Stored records

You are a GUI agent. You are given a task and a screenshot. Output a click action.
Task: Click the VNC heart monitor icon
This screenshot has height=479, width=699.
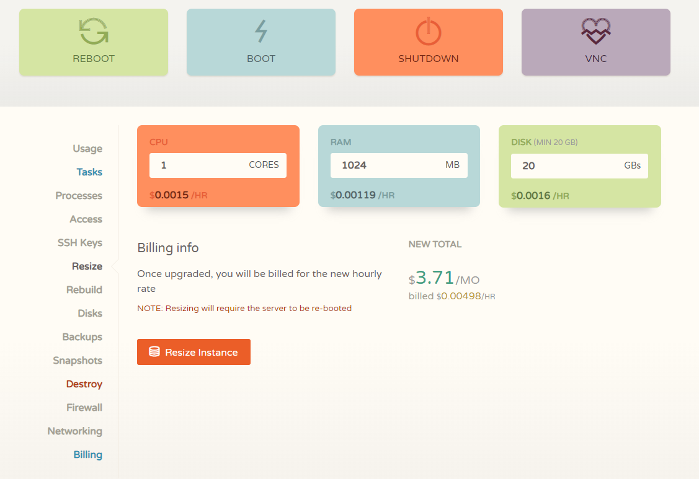coord(596,31)
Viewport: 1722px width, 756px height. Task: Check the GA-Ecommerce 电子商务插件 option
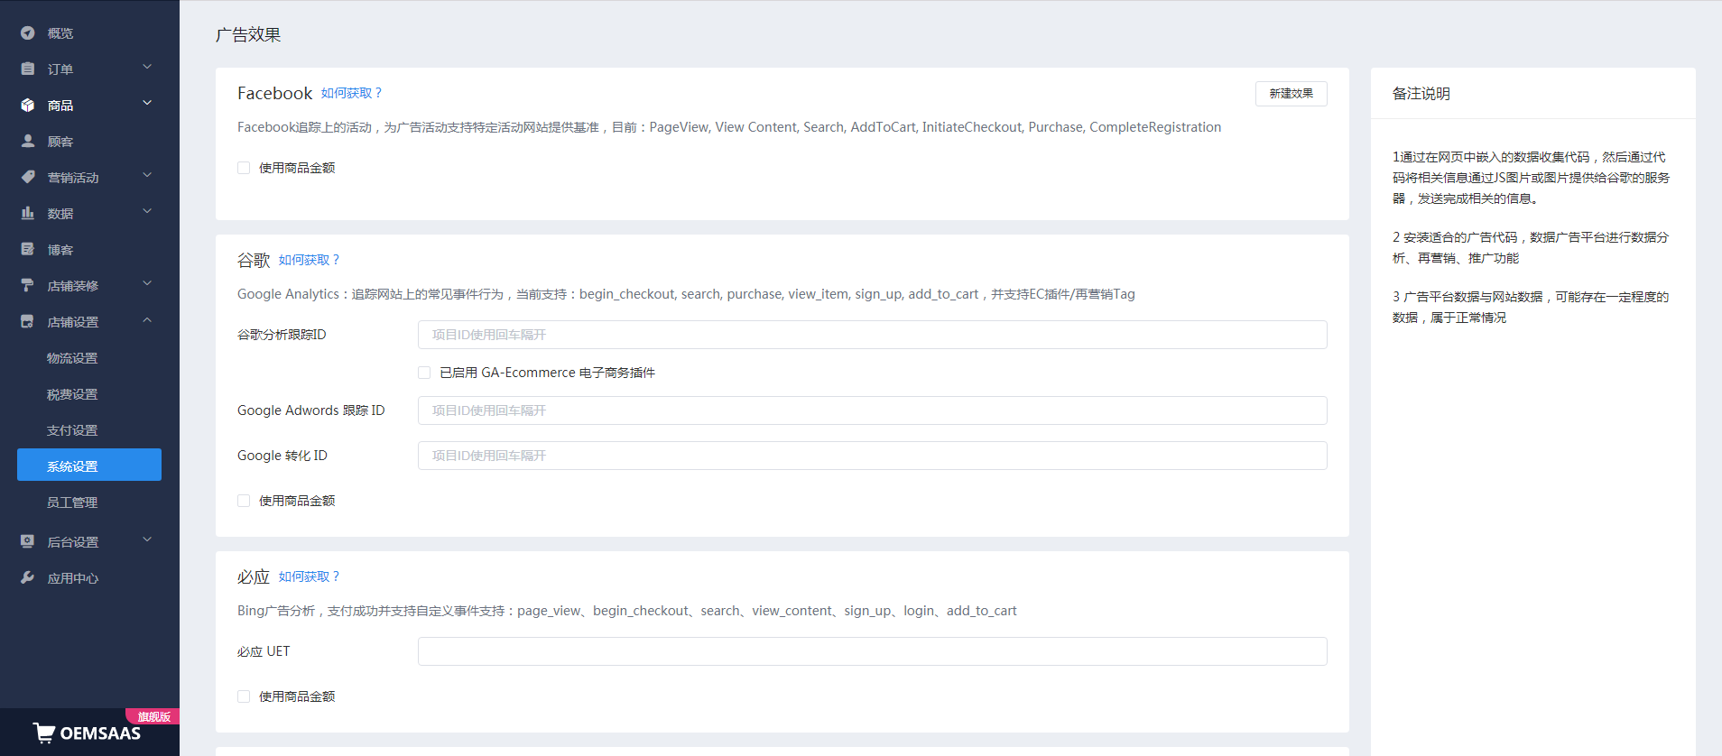click(424, 373)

* What needs to be done
Exact reproduction of the entries above is required, with pictures excluded.

* Answer to the exercise
You are a GUI agent. You are given a task and a screenshot. Output a click action.
Task: Click the VNC heart monitor icon
This screenshot has height=479, width=699.
coord(596,31)
Viewport: 1722px width, 756px height. Task: Check the GA-Ecommerce 电子商务插件 option
click(424, 373)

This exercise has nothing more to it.